Across the engraving of Human Rights Memorial (人權紀念碑), a scar seemed to be carved into the rock. Indeed, Green Island has, besides its volcanic rock formations, a dark, dark face.
During the Martial Law era of the Kuomingtang (KMT) regime, political prisoners, other prisoners of conscience were held in the infamous Green Island Prison. The prison is ‘elegantly’ named ‘Green Estuary Mountain Villa’ (綠洲山莊). But nothing in it was pleasant. Today, the prison has been converted into a museum, documenting the bloodshed, the terrible tortures and executions that took place, and picturing the silent struggles in the 1980s and 1990s which laid the foundations of this young democracy. How times have changed!
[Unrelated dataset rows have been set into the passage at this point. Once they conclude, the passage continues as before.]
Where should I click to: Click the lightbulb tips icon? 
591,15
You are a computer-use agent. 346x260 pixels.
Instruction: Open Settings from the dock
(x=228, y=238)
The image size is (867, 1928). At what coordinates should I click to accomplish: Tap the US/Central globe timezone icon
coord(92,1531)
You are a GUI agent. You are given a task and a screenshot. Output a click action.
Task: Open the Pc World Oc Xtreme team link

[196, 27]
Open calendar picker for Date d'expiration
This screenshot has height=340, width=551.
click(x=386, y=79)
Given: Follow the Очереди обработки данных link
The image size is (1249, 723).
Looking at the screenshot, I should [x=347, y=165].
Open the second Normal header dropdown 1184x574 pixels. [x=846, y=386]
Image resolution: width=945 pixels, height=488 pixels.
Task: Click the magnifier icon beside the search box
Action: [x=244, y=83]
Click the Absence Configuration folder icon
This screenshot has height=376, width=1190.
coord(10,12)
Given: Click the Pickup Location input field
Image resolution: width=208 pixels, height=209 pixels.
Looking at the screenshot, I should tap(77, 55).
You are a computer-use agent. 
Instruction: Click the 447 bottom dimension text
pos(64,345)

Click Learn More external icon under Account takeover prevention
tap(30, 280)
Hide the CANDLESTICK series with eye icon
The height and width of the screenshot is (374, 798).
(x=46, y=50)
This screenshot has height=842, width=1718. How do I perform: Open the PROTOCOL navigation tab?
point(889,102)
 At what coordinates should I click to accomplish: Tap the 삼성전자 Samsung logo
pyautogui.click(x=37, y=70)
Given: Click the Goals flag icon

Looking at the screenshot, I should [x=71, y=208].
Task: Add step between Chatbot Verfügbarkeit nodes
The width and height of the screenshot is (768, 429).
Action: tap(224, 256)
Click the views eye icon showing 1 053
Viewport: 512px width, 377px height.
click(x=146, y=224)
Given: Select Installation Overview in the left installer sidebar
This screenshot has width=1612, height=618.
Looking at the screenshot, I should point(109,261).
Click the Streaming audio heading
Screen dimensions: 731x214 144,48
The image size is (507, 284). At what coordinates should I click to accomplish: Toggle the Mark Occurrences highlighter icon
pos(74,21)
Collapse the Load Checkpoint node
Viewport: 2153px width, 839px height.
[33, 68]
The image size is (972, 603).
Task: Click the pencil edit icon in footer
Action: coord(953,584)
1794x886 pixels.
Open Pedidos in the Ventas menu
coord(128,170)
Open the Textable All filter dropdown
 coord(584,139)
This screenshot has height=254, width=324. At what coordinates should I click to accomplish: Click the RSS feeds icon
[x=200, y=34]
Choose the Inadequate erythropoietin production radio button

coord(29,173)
Propaganda wall paintings adorned the walls of the prison. Now, they have faded. Today, they are ghosts from a past long forgotten. The Chinese Nationalists took possession of Taiwan with an army of 2million, from 1945-1949. Martial Law was imposed on May 20, 1949, and the so-called White Terror (白色恐怖) era began. The KMT tyranny beheaded many of influentials in the political and business communities. Any form of dissent, any criticism of the regime and its ‘great leader Chian Kai-Shek, any protest, any call for independence of Taiwan was dealt with a harsh iron fist. It is not known how many were imprisoned here and elsewhere. Estimates put the number executed at around 100,000.
1979, the year when Chiang Kai-Shek and his cronies lost international support, marked the beginning of an underground resistance. The Presbyterian Church, labour groups, social groups took to the streets. The Formosa Incident (美麗島事件)in the southern city of Kaoshiung, in which an underground pro-independence publication was closed down, marked a height of confrontation between civil society and the regime. It was also then that many of the founding members of the Democratic Progressive Party gathered strength, going to form an opposition in 1986. A dark page of Taiwanese history was turned when mass bloodless street protests, international pressure from, among others Amnesty International and overseas Taiwanese, forced the regime to lift Martial Law in 1987.
Since then, the pace of democratisation quickened. The past was no longer taboo, and fundamental freedoms flourished to make Taiwan the freest democracy in Asia (according to Freedom House). By 1992, the first parliamentary elections were held, by 1996, the first presidential elections. The government officially apologised and compensated victims of the White Terror in 1995, establishing a ‘truth and reconciliation’ committee. In 2000, the first-ever peaceful transfer of power took place, exactly 51 years after Martial Law was enforced.
(memorial plaque)
Carve a memorial plaque for every sufferer
Build a garden for every sufferer
Read a poem for every sufferer
Sing a song for every sufferer
Forever remembering your name
Forever memorising your pain
Your hurt
I stood in the empty Memorial park. Engraved in the wall were rows upon rows of names. Innocent names of people prosecuted and imprisoned (or worse) for their ‘crimes’. Some names were touched by passer-by so many times, that they were of a different shade of colour. Our current Vice-President, Annette Shiou-Lien Lu
(呂秀蓮), was herself imprisoned for 12 years here. Her crime was delivering a 45 minute speech advocating the independence and the need for democratisation in Taiwan. Other prominent names include, Yao Jia-Wen (姚嘉文, today Minister of Justice), Chen Chu (陳菊, Minister of Labour Affairs) and Lin Yi-shun (林義雄), who was one of founders of the then-opposition Democratic Progressive Party (DDP). These people may be regarded as heroes today, and respected for their struggles and the pains they suffered for their beliefs, but there are many others…many voiceless and unseen others…
Standing in the empty park, the space and silence empowered me with overwhelming emotions. I was brought to tears when I read:
In that time
How many mothers
For the sake of their
Children banished on this island
Had shed their tears in long nights
Know the past, so as not to forget...
Do not forget, so as to remember...
Remember a time when the days were dark,
When even the clouds and sun were chained.
Cherish this day, this freedom we take for granted.